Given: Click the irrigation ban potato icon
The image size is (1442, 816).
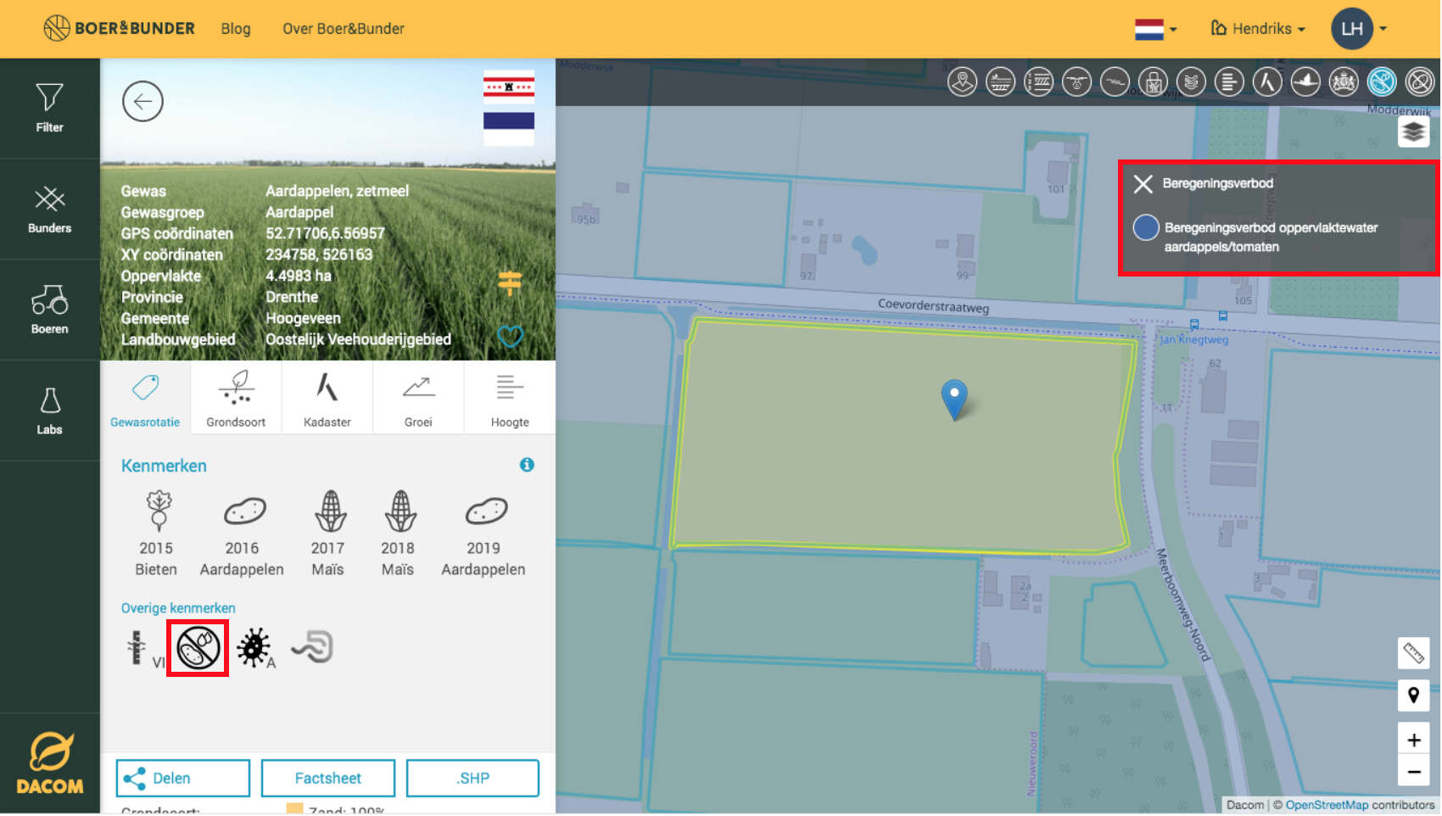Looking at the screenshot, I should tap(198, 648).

■ ■ ■ ■ ■ ■ ■

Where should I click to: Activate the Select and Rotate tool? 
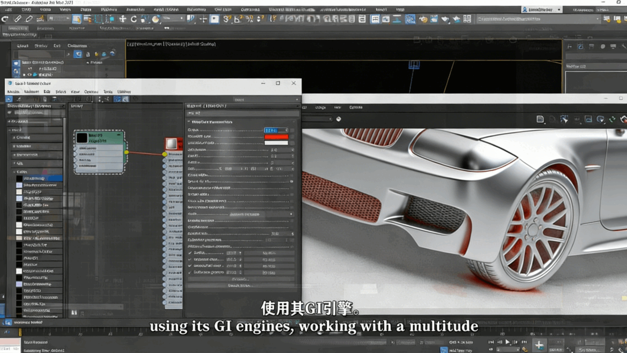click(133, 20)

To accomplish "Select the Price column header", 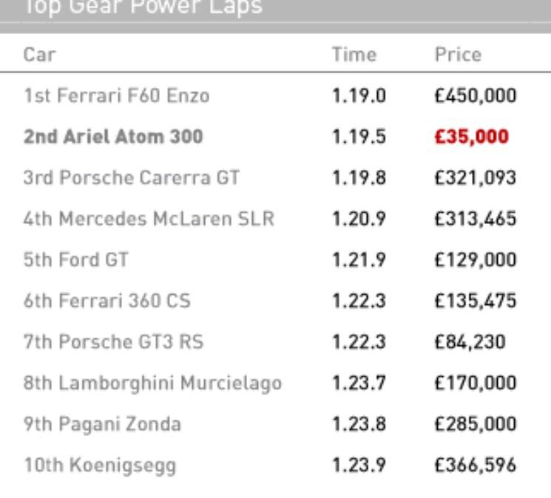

■ ■ ■ ■ ■ ■ ■

- [To do] Reproduce the data above exactly, but only from the line containing "Where should I" through the line containing "the Price column". Omit all pictures.

- [Final answer]
Where should I click to: Activate the Select and Rotate tool? 
click(133, 20)

To accomplish "Select the Price column header", 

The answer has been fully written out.